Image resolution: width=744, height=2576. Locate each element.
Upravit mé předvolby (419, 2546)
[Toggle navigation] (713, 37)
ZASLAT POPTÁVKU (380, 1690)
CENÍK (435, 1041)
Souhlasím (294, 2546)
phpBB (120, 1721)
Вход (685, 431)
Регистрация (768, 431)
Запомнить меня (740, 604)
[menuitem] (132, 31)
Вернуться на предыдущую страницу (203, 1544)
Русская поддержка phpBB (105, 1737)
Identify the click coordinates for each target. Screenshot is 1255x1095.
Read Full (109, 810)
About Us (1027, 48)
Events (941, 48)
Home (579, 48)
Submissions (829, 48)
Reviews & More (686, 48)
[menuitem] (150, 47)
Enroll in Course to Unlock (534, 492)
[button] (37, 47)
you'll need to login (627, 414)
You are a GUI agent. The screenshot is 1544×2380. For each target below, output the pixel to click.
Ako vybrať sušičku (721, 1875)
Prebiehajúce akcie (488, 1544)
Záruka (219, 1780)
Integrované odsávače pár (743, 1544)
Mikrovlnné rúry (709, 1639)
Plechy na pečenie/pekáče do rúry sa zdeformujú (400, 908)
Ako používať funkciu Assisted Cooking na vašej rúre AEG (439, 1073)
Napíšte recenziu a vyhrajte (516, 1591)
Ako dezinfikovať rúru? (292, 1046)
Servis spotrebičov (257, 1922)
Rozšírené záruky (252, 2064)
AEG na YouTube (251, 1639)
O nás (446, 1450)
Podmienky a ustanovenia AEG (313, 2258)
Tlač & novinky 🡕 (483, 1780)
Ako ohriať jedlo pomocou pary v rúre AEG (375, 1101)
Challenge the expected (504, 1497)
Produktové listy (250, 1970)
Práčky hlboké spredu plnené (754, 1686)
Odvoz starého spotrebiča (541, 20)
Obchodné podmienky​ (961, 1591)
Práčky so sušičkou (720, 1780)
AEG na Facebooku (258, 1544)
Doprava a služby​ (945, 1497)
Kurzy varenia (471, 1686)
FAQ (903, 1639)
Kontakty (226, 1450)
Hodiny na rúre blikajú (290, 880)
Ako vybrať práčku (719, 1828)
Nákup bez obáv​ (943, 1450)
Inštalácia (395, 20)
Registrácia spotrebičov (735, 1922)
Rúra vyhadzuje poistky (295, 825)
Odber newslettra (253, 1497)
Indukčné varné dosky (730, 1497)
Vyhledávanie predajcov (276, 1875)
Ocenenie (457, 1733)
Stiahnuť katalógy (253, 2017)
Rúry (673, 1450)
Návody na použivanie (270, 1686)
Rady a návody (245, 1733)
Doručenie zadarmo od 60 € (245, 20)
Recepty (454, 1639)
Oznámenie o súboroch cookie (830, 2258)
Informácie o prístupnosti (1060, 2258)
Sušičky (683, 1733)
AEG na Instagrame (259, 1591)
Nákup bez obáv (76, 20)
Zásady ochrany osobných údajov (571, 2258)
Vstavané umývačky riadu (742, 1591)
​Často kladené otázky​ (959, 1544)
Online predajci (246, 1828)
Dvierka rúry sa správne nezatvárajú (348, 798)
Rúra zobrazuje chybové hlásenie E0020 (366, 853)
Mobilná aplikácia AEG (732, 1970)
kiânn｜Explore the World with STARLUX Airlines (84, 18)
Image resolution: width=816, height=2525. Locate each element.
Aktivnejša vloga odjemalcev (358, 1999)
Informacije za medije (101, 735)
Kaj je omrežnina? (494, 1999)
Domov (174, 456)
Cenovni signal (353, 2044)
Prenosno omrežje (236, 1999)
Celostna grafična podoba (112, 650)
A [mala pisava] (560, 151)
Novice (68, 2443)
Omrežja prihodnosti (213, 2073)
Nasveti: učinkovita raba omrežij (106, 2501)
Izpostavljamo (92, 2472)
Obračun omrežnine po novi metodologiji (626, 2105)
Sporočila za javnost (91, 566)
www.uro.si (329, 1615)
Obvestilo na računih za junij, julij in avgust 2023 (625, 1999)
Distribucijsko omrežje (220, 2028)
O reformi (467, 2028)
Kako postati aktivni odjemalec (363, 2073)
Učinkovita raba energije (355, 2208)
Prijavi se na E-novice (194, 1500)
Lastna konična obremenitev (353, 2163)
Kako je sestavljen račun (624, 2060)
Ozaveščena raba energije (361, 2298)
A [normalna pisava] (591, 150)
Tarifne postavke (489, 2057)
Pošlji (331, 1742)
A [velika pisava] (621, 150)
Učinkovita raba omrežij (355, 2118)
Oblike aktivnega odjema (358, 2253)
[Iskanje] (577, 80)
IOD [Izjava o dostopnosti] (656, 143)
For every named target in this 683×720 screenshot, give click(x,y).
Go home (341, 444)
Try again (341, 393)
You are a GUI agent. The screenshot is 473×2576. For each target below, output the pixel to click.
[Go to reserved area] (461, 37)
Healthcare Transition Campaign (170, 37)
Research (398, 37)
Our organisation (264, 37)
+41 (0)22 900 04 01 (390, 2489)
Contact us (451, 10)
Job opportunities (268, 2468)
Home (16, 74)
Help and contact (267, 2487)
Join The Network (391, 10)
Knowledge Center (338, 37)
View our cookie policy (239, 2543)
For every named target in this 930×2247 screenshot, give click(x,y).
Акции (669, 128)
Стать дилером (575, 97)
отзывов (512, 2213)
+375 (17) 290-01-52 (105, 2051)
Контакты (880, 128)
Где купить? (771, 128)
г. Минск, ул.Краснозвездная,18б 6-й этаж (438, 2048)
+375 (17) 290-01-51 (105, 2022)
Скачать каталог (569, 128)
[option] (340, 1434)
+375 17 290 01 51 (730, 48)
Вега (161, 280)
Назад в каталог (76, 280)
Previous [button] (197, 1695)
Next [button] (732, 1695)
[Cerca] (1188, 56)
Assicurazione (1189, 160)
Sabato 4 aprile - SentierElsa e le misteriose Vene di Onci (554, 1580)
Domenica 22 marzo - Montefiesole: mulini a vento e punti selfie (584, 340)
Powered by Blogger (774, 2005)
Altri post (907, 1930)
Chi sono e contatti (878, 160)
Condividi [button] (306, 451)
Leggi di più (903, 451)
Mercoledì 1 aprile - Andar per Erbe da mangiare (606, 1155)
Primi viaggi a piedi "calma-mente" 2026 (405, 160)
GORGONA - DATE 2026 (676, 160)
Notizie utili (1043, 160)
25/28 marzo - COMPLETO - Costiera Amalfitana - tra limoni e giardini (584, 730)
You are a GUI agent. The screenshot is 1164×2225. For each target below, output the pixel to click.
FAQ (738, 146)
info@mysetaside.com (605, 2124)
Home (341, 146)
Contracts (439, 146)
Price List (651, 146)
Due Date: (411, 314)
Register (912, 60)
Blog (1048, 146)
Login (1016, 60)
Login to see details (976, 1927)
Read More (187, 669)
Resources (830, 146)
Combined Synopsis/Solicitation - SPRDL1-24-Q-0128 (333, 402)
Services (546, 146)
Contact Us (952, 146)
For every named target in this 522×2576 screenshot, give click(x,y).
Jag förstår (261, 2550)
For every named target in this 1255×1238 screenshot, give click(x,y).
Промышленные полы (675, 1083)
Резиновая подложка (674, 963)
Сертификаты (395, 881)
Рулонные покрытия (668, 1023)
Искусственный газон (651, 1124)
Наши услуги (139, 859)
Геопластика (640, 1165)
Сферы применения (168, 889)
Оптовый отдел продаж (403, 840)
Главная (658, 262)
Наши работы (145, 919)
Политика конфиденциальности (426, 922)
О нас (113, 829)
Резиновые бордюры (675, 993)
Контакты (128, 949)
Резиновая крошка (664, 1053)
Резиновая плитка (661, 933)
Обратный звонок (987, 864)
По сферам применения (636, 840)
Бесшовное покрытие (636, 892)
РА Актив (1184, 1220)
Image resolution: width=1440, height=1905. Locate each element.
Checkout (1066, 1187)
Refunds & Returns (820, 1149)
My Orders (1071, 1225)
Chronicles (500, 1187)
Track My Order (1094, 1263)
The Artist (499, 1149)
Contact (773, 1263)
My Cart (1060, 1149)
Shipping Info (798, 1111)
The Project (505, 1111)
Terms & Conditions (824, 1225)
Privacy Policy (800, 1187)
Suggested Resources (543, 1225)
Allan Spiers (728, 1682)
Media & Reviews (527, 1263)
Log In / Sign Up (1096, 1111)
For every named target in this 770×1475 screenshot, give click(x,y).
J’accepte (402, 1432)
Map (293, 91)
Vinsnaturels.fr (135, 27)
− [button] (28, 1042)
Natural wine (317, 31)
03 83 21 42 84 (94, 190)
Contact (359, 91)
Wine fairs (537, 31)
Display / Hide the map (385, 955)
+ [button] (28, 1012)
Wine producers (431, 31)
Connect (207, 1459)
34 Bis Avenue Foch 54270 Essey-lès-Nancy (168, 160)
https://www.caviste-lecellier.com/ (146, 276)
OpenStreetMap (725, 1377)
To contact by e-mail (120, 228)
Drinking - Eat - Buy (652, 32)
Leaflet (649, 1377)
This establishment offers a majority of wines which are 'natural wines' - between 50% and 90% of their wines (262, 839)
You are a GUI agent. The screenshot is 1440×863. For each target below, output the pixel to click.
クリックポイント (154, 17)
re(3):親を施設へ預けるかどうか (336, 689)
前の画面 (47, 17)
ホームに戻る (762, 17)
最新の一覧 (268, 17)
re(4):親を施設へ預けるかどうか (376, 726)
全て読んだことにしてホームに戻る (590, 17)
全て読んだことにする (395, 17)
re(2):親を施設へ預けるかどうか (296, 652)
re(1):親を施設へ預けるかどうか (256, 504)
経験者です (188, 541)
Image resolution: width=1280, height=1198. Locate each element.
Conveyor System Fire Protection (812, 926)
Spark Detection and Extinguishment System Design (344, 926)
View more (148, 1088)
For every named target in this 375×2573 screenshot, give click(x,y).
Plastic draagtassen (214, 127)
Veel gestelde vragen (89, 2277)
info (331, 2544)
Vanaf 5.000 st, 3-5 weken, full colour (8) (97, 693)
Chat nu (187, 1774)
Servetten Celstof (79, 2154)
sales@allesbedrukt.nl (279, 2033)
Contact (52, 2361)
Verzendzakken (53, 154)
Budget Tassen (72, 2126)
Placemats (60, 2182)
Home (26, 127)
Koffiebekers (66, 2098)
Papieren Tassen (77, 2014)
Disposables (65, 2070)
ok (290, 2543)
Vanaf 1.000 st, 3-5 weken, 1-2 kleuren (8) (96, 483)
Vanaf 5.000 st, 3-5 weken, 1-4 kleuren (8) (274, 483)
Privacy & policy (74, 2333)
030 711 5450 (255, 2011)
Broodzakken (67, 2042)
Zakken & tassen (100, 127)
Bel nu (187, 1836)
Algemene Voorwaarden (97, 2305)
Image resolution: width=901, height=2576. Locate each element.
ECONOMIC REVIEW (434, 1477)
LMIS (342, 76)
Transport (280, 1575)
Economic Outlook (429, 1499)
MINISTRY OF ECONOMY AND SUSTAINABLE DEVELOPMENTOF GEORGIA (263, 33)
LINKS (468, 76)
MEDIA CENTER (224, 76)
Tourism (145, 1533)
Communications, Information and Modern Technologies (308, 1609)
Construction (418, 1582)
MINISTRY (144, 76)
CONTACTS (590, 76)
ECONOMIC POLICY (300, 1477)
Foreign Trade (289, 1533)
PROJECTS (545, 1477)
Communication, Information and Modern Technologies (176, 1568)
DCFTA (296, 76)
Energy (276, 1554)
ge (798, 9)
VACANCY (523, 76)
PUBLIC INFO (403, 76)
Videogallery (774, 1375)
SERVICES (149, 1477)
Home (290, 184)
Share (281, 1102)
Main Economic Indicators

■ **Task to complete**: Reproduce the material verbatim, starting at the line that contains "Home (26, 127)" and ending after the line that contains "Share (281, 1102)", with both of those lines included.

■ **Written response**:
Home (26, 127)
Koffiebekers (66, 2098)
Papieren Tassen (77, 2014)
Disposables (65, 2070)
ok (290, 2543)
Vanaf 1.000 st, 3-5 weken, 1-2 kleuren (8) (96, 483)
Vanaf 5.000 st, 3-5 weken, 1-4 kleuren (8) (274, 483)
Privacy & policy (74, 2333)
030 711 5450 (255, 2011)
Broodzakken (67, 2042)
Zakken & tassen (100, 127)
Bel nu (187, 1836)
Algemene Voorwaarden (97, 2305)
Image resolution: width=901, height=2576. Locate each element.
ECONOMIC REVIEW (434, 1477)
LMIS (342, 76)
Transport (280, 1575)
Economic Outlook (429, 1499)
MINISTRY OF ECONOMY AND SUSTAINABLE DEVELOPMENTOF GEORGIA (263, 33)
LINKS (468, 76)
MEDIA CENTER (224, 76)
Tourism (145, 1533)
Communications, Information and Modern Technologies (308, 1609)
Construction (418, 1582)
MINISTRY (144, 76)
CONTACTS (590, 76)
ECONOMIC POLICY (300, 1477)
Foreign Trade (289, 1533)
PROJECTS (545, 1477)
Communication, Information and Modern Technologies (176, 1568)
DCFTA (296, 76)
Energy (276, 1554)
ge (798, 9)
VACANCY (523, 76)
PUBLIC INFO (403, 76)
Videogallery (774, 1375)
SERVICES (149, 1477)
Home (290, 184)
Share (281, 1102)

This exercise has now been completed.